Item coordinate data:

⁂

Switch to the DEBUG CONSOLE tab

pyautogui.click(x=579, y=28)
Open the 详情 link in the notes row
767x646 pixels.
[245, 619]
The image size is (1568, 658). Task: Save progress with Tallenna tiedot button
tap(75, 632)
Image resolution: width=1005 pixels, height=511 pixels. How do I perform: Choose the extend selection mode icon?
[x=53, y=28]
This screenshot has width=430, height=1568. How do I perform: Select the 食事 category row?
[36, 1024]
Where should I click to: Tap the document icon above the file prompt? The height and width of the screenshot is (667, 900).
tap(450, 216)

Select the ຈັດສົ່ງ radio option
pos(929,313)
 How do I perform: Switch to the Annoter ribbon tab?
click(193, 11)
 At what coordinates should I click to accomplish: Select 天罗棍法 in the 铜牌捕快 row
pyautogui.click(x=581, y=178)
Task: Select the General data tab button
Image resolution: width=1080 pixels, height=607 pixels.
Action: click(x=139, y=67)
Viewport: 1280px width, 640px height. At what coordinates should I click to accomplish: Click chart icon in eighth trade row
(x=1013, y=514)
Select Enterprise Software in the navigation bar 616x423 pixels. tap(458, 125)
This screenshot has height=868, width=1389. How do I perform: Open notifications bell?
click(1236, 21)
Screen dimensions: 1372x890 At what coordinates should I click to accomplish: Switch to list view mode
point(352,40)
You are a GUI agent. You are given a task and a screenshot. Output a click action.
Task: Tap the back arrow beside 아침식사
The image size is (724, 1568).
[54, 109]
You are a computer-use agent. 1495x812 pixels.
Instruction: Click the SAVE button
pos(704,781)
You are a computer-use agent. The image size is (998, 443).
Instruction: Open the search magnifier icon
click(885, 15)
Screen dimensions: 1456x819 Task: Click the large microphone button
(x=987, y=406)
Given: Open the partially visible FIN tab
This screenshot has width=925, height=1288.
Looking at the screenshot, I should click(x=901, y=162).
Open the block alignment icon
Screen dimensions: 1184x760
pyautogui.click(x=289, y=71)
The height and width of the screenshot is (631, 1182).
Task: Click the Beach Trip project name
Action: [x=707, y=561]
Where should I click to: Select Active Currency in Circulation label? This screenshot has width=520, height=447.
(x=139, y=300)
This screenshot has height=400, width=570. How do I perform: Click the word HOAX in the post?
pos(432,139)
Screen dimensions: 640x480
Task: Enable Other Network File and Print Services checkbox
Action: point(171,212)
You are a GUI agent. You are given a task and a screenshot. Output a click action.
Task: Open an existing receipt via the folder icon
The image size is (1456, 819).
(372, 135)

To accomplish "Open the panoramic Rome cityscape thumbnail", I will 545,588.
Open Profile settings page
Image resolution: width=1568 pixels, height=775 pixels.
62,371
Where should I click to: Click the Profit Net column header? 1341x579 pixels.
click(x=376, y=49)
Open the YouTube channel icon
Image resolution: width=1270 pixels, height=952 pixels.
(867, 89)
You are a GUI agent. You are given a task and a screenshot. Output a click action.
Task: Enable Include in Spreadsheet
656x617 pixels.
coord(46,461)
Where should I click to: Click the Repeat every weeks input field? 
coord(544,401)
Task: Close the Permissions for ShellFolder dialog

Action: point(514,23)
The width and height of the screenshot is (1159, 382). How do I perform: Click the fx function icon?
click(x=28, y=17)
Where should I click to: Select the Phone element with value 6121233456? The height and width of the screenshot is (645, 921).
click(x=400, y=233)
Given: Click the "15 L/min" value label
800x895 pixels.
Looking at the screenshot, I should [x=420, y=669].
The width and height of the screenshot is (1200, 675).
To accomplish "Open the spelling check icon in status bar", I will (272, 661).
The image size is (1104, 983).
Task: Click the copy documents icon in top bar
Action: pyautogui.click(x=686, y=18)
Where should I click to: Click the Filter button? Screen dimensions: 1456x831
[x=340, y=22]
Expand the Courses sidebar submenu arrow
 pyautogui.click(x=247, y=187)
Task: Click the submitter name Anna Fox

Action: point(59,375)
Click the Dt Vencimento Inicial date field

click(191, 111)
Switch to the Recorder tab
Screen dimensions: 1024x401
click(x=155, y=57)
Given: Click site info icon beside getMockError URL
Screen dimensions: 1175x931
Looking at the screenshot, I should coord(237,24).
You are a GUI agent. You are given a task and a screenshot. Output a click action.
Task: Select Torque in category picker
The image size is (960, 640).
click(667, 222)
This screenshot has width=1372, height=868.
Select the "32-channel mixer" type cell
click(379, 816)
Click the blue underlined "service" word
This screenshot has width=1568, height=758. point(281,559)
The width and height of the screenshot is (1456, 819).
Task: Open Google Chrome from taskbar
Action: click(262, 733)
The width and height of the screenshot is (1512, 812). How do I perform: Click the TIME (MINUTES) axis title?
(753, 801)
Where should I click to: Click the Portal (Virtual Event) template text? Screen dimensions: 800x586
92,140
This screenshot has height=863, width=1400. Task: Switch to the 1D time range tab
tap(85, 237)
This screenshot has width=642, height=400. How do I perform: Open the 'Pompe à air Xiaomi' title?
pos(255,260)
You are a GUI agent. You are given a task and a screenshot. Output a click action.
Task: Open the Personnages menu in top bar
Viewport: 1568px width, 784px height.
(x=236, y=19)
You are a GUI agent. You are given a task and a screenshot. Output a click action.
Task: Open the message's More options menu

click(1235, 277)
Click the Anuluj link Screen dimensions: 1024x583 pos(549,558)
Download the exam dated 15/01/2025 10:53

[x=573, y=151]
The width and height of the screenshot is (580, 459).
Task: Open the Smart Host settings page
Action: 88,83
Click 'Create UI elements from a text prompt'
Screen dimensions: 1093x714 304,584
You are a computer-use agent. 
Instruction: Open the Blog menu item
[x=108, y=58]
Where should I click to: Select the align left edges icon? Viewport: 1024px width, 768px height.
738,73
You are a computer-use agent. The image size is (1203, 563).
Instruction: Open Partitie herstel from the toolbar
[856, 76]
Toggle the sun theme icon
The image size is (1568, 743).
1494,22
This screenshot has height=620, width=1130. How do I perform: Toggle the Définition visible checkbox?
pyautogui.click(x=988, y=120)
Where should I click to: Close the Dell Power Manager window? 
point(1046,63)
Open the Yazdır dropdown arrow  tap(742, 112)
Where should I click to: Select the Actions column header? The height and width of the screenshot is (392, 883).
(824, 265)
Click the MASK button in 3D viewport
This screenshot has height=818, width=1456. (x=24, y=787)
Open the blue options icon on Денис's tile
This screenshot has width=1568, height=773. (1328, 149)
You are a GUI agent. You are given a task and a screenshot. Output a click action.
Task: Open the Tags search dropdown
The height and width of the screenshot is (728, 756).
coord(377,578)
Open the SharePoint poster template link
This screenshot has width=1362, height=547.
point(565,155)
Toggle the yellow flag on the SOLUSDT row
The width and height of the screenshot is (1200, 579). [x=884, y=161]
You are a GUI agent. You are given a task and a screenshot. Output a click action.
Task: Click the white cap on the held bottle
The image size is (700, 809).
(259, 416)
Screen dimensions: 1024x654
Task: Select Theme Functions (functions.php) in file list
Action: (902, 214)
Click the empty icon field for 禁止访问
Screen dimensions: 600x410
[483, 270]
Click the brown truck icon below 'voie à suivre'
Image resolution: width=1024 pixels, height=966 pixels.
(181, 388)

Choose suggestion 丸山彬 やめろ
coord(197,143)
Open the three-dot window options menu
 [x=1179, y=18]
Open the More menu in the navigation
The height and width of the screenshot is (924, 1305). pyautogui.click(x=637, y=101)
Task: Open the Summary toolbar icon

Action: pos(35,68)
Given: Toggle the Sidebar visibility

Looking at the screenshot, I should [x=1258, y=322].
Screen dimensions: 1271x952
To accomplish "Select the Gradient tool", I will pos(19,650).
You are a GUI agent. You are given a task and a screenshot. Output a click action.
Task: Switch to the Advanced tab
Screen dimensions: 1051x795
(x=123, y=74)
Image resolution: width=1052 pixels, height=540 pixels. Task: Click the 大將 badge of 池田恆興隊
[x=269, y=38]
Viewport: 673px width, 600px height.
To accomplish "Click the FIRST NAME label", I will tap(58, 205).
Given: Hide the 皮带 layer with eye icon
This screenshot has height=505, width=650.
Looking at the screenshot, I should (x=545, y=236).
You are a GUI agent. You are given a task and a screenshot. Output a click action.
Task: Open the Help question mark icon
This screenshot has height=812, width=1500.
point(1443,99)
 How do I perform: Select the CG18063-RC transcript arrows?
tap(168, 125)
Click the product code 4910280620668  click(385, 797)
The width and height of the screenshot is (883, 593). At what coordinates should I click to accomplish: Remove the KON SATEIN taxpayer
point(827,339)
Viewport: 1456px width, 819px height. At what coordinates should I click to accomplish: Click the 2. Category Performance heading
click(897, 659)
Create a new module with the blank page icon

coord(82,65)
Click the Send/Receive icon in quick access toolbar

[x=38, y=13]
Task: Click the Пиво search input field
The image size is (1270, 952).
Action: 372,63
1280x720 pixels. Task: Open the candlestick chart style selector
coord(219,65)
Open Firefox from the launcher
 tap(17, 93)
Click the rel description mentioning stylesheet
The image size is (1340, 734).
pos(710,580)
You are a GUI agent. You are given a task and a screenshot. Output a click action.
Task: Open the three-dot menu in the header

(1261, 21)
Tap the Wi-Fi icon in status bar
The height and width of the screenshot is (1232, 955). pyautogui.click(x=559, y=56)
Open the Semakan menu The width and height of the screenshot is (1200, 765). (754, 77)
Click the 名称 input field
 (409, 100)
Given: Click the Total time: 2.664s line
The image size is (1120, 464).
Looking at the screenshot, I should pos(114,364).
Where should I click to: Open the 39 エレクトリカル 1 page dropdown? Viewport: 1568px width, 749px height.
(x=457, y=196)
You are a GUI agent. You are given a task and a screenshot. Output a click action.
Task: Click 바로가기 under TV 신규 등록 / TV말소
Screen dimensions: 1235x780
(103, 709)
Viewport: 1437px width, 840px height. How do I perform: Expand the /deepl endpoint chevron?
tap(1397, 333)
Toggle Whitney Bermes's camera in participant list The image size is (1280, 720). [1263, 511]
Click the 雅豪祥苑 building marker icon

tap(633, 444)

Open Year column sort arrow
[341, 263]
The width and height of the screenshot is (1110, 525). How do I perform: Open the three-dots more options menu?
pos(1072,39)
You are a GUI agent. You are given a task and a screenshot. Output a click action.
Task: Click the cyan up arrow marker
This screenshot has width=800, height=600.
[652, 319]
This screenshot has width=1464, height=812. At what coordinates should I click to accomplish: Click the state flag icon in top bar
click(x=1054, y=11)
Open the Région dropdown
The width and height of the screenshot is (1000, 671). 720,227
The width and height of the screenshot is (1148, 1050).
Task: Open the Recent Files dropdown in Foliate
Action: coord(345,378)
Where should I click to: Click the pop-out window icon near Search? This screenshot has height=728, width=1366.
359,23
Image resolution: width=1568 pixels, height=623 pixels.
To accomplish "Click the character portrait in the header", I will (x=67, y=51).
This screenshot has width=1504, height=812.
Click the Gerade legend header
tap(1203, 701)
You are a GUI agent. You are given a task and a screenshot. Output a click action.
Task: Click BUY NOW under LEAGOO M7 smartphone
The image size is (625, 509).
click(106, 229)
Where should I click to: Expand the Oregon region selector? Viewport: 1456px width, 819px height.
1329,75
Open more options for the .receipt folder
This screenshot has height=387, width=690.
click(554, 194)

⁂

### EXERCISE PROMPT
Copy the rows from the line containing "Where should I click to: Click the Filter" down to the line containing "click(x=155, y=57)", swapping "Courses" for "Modules" and keeping everything else the same.

### REPLY TO THE TASK
Where should I click to: Click the Filter button? Screen dimensions: 1456x831
[x=340, y=22]
Expand the Modules sidebar submenu arrow
 pyautogui.click(x=247, y=187)
Task: Click the submitter name Anna Fox

Action: point(59,375)
Click the Dt Vencimento Inicial date field

click(191, 111)
Switch to the Recorder tab
Screen dimensions: 1024x401
click(x=155, y=57)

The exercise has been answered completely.